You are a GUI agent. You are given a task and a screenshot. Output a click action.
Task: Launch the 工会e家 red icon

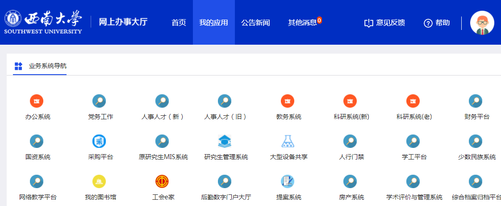(x=162, y=181)
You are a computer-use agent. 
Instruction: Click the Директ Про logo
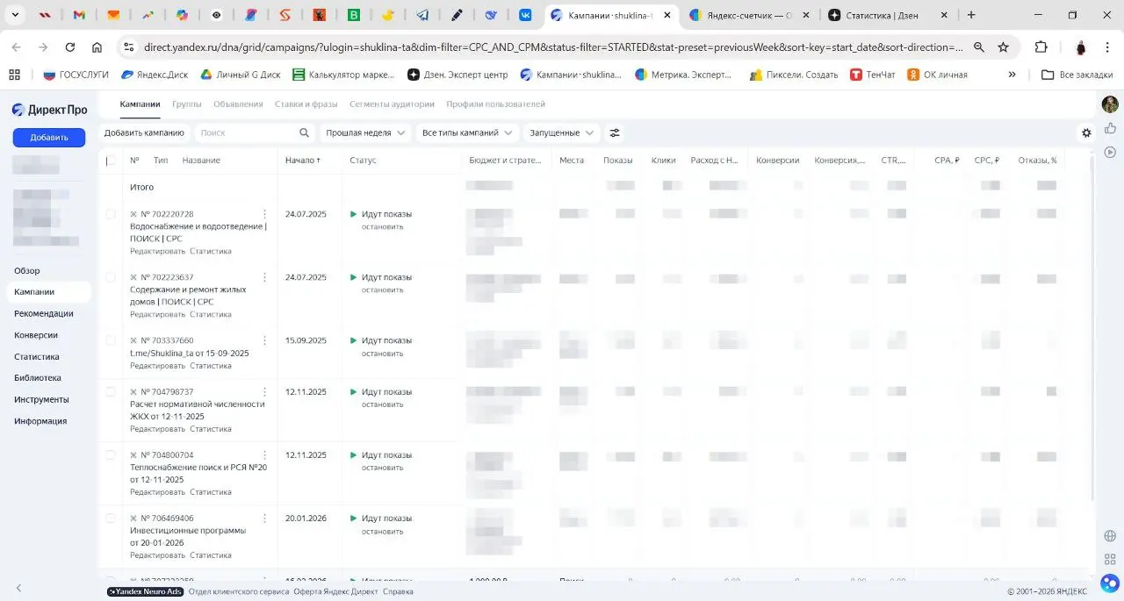click(x=49, y=110)
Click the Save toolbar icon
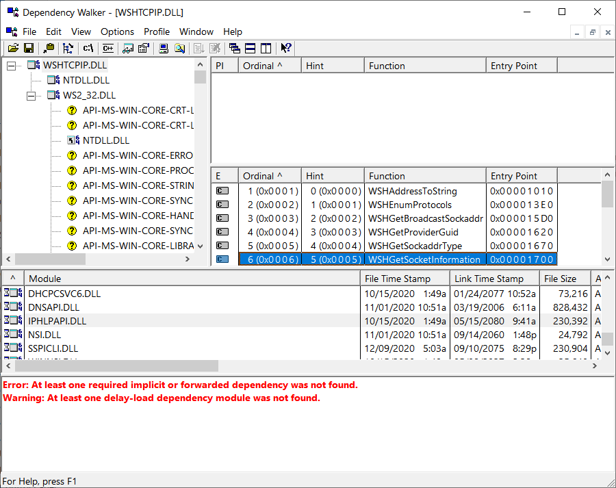 click(29, 48)
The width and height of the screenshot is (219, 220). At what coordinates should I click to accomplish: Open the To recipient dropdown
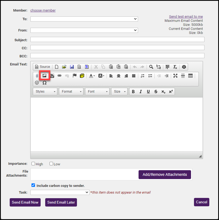click(x=84, y=19)
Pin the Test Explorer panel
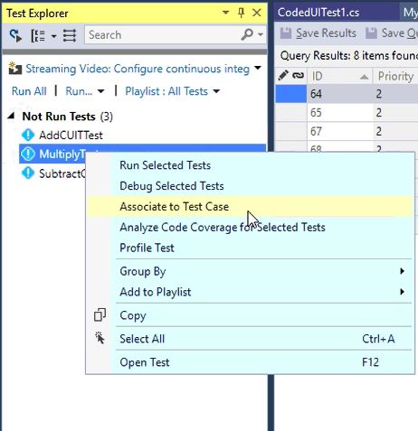 coord(241,13)
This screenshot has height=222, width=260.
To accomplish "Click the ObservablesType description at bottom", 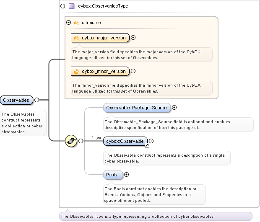I will coord(138,217).
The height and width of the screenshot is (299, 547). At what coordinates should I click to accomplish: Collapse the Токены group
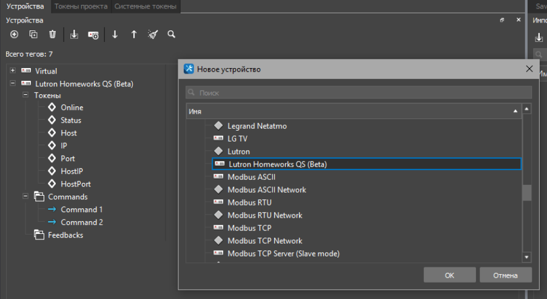coord(25,95)
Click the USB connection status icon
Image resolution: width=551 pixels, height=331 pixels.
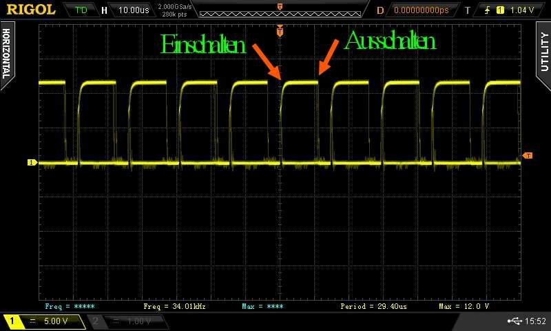coord(517,321)
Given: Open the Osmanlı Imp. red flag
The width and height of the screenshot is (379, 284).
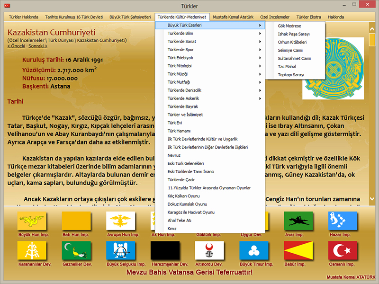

= PROBLEM =
Copy the lines from the first one through the line with "coord(241,13)", including both, and omit the pictures.

= SOLUTION FOR THIS PROBLEM =
You are a GUI agent. You are given a task and a screenshot. Output a click action.
Task: Launch the 工会e家 red icon

(x=162, y=181)
You are a computer-use agent. 
Instruction: Click the Директ Про logo
click(x=49, y=110)
Click the Save toolbar icon
 click(29, 48)
The width and height of the screenshot is (219, 220). At what coordinates should I click to accomplish: Open the To recipient dropdown
click(x=84, y=19)
Pin the Test Explorer panel
 coord(241,13)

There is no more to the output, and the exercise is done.